Records for locating displayed items:
====

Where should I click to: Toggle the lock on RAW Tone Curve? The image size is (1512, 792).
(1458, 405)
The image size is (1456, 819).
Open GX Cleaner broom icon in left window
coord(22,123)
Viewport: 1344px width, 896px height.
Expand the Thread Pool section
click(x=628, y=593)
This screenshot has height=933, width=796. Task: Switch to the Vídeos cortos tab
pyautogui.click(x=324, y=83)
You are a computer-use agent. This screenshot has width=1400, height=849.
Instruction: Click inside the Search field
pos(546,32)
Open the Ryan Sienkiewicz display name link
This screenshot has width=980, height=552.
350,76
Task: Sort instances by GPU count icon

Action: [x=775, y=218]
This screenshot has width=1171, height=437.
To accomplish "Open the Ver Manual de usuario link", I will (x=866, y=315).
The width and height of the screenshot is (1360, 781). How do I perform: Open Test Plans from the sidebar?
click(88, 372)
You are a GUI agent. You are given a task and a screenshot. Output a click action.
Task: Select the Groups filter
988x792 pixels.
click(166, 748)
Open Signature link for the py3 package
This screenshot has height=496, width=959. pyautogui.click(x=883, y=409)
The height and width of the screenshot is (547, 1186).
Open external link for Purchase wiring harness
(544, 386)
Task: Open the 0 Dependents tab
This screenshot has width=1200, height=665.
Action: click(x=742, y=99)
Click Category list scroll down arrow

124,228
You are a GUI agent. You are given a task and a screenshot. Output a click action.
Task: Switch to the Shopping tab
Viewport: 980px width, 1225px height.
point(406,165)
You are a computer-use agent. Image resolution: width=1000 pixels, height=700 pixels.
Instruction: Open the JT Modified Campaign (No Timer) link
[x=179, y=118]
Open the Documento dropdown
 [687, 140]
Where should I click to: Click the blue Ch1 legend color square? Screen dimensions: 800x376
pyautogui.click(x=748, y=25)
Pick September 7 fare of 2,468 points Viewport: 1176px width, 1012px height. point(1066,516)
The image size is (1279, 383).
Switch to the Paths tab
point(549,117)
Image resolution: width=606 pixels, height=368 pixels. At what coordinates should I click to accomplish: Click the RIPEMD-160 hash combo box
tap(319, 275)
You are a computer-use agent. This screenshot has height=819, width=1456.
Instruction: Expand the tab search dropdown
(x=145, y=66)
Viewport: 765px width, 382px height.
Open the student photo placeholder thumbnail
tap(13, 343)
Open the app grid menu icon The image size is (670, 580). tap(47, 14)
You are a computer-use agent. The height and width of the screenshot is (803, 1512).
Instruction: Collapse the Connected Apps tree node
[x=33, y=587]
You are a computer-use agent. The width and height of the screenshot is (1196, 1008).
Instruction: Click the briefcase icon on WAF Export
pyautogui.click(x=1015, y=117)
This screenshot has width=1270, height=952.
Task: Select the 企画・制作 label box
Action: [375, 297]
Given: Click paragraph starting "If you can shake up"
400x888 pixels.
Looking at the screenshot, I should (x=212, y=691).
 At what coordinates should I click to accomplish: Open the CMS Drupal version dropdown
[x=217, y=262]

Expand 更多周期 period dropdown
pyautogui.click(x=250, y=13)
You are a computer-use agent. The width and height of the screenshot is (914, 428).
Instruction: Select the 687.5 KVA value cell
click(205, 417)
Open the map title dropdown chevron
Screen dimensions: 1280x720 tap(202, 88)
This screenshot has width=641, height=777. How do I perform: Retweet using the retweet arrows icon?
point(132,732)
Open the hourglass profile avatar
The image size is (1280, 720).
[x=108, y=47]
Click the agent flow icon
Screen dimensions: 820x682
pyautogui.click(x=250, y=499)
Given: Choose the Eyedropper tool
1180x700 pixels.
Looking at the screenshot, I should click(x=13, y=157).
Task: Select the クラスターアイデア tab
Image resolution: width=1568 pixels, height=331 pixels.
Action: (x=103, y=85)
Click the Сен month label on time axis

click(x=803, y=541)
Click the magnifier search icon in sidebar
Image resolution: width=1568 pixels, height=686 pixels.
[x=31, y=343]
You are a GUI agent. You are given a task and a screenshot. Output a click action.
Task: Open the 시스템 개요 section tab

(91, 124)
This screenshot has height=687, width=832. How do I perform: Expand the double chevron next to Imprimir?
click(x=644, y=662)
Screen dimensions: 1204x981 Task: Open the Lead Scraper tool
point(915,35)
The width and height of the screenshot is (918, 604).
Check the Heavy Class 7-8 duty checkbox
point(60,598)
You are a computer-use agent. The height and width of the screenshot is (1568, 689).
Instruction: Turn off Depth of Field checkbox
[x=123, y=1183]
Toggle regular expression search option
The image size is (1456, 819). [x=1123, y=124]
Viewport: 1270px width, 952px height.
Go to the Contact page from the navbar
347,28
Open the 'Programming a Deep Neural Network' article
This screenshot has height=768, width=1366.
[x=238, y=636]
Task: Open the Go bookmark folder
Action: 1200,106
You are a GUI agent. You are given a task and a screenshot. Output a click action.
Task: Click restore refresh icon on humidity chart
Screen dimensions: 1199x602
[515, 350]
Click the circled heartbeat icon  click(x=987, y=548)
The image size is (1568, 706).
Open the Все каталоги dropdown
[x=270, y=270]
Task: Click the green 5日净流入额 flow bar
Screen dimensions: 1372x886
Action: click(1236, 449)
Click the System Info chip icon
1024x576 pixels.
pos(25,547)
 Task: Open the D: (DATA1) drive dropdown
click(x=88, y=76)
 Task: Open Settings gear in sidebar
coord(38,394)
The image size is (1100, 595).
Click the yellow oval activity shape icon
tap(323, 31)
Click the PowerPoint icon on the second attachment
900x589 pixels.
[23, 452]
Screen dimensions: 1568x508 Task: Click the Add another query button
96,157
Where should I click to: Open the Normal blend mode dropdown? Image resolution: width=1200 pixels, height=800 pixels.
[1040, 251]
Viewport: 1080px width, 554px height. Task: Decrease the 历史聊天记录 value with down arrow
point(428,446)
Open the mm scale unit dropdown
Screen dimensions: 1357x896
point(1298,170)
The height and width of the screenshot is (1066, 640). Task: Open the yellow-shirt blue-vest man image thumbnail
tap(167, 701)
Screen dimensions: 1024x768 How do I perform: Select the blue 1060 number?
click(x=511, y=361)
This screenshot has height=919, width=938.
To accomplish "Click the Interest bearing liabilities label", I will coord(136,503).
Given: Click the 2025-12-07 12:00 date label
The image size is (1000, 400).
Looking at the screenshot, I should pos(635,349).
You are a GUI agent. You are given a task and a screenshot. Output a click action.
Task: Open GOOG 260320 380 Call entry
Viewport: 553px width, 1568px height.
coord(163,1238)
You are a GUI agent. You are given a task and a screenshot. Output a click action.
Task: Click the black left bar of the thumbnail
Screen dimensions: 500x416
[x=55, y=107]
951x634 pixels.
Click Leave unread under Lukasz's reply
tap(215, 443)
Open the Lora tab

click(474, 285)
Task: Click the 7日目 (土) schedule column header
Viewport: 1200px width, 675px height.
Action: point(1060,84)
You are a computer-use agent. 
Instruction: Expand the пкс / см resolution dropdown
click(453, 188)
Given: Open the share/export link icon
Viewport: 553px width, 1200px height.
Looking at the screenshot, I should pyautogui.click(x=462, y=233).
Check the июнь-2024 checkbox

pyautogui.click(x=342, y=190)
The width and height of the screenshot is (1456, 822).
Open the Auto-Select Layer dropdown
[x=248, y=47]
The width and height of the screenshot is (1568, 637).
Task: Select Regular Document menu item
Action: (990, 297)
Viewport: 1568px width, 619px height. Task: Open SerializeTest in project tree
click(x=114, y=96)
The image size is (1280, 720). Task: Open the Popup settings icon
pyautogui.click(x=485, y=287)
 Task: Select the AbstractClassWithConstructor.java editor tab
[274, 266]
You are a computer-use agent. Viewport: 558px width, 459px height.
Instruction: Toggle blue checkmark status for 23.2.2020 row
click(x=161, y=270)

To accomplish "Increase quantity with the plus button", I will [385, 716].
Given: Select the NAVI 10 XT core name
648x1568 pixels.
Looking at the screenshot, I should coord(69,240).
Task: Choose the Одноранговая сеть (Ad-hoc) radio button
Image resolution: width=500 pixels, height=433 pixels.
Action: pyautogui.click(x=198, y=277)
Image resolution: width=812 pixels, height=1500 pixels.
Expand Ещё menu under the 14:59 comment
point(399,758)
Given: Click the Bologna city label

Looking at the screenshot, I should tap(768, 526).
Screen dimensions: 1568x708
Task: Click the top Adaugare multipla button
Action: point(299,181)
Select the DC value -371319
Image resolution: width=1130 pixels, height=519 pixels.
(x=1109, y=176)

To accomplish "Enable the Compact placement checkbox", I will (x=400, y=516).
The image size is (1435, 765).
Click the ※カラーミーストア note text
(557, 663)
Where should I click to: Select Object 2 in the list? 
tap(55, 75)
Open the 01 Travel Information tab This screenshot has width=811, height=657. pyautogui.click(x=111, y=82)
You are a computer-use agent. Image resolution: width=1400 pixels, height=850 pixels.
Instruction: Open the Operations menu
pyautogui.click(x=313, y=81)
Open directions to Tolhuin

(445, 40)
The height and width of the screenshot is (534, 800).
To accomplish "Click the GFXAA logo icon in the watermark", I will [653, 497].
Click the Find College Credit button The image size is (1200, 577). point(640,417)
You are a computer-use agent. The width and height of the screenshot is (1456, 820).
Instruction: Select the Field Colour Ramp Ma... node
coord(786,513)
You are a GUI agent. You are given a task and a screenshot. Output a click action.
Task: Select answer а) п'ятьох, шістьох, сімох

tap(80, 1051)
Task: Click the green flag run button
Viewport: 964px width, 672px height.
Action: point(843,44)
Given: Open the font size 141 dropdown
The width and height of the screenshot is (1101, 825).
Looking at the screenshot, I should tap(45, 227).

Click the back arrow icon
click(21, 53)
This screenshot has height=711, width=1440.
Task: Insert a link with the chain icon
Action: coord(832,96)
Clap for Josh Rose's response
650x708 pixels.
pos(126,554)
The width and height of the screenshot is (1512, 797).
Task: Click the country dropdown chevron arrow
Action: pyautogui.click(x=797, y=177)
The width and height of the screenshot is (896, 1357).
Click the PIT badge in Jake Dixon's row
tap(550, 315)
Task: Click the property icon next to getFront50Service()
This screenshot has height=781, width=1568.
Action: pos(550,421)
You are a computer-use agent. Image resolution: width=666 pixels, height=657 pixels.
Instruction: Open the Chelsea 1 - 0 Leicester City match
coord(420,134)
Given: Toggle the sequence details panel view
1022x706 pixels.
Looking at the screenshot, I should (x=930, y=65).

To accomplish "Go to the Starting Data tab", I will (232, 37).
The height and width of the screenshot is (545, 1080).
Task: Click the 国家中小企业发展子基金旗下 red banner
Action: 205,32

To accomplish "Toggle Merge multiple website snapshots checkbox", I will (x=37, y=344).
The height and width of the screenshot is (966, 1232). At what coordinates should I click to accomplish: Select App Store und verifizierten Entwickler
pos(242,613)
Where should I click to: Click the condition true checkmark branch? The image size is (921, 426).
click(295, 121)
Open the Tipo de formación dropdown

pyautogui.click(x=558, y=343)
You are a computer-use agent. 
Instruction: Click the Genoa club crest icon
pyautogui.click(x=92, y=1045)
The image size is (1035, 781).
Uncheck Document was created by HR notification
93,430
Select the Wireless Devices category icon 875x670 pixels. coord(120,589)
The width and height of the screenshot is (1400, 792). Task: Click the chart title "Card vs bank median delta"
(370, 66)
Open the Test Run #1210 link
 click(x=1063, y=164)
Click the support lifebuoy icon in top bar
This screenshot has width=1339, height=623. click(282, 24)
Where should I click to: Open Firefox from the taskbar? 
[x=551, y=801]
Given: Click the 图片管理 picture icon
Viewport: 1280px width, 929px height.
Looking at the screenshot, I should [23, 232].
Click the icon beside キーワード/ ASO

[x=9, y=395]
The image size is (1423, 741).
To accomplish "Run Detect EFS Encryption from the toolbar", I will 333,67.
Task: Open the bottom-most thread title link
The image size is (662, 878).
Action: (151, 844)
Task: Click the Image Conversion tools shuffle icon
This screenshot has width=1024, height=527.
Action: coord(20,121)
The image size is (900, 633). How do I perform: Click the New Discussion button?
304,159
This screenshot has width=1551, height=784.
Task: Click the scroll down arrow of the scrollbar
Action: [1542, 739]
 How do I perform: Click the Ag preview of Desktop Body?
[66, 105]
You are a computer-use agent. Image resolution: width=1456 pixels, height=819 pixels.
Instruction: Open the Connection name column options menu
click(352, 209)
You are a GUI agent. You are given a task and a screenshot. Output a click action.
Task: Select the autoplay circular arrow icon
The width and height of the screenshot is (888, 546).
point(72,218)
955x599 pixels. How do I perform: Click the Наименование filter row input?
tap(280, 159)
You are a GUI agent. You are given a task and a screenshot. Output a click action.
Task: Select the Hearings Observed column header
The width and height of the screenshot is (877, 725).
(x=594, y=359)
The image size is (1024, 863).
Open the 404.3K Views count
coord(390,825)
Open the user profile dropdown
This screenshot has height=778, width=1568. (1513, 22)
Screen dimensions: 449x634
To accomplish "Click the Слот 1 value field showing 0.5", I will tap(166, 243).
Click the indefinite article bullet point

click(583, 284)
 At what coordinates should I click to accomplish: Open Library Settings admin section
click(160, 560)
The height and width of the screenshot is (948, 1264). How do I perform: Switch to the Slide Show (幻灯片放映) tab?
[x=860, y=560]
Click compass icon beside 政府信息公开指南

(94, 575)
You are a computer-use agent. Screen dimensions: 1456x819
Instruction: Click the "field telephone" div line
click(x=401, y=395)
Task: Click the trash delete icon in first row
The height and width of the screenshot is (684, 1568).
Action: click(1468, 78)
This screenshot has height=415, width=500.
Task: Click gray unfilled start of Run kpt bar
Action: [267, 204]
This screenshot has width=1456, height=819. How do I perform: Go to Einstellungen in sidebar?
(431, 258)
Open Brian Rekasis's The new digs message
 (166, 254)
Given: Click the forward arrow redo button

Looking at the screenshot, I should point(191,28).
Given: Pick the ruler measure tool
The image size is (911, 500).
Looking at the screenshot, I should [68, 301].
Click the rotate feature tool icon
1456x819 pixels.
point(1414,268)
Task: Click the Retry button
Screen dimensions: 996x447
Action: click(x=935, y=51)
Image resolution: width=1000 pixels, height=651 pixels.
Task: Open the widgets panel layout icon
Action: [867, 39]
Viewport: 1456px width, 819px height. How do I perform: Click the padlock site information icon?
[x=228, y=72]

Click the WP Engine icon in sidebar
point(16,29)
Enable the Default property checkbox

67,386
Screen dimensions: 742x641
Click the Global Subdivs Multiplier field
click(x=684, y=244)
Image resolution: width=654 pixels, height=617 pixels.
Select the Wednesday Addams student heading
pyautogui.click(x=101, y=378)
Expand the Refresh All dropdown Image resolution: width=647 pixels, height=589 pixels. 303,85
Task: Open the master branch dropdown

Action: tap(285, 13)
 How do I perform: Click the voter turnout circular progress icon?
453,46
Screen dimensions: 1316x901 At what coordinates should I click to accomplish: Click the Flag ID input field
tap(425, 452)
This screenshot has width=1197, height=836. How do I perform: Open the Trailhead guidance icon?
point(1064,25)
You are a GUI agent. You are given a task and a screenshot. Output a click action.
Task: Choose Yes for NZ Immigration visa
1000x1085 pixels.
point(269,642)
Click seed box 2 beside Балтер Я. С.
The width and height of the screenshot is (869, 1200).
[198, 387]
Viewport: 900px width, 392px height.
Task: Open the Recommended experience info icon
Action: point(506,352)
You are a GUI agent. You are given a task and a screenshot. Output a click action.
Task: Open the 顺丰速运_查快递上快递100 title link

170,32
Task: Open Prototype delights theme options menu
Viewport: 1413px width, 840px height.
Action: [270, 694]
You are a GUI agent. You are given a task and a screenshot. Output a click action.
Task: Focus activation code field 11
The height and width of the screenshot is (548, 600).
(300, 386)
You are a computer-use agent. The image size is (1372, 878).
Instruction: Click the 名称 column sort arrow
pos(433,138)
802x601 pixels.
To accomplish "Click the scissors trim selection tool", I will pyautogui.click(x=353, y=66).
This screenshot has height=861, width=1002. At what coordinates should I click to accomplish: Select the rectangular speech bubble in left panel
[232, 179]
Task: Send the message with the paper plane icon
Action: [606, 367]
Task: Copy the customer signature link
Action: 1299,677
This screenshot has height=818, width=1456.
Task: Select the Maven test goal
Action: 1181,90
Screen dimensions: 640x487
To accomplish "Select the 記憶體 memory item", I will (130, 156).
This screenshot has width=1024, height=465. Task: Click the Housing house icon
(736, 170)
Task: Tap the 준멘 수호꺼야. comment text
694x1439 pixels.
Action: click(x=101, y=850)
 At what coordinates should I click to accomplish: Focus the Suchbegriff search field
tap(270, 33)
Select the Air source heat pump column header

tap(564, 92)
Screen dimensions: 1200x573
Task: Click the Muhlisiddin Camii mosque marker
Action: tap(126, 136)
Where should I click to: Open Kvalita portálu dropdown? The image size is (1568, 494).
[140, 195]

====

▶ Work to be completed: Output the lines of the data as a numbered list, beginning at the line that contains "Where should I click to: Select" and stopping after the line that contains "Action: pos(550,421)". Omit any blank lines.

▶ Written answer:
1. Where should I click to: Select Object 2 in the list? 
2. tap(55, 75)
3. Open the 01 Travel Information tab This screenshot has width=811, height=657. pyautogui.click(x=111, y=82)
4. You are a computer-use agent. Image resolution: width=1400 pixels, height=850 pixels.
5. Instruction: Open the Operations menu
6. pyautogui.click(x=313, y=81)
7. Open directions to Tolhuin
8. (445, 40)
9. The height and width of the screenshot is (534, 800).
10. To accomplish "Click the GFXAA logo icon in the watermark", I will [653, 497].
11. Click the Find College Credit button The image size is (1200, 577). point(640,417)
12. You are a computer-use agent. The width and height of the screenshot is (1456, 820).
13. Instruction: Select the Field Colour Ramp Ma... node
14. coord(786,513)
15. You are a GUI agent. You are given a task and a screenshot. Output a click action.
16. Task: Select answer а) п'ятьох, шістьох, сімох
17. tap(80, 1051)
18. Task: Click the green flag run button
19. Viewport: 964px width, 672px height.
20. Action: point(843,44)
21. Given: Open the font size 141 dropdown
22. The width and height of the screenshot is (1101, 825).
23. Looking at the screenshot, I should tap(45, 227).
24. Click the back arrow icon
25. click(21, 53)
26. This screenshot has height=711, width=1440.
27. Task: Insert a link with the chain icon
28. Action: coord(832,96)
29. Clap for Josh Rose's response
30. 650x708 pixels.
31. pos(126,554)
32. The width and height of the screenshot is (1512, 797).
33. Task: Click the country dropdown chevron arrow
34. Action: pyautogui.click(x=797, y=177)
35. The width and height of the screenshot is (896, 1357).
36. Click the PIT badge in Jake Dixon's row
37. tap(550, 315)
38. Task: Click the property icon next to getFront50Service()
39. This screenshot has height=781, width=1568.
40. Action: pos(550,421)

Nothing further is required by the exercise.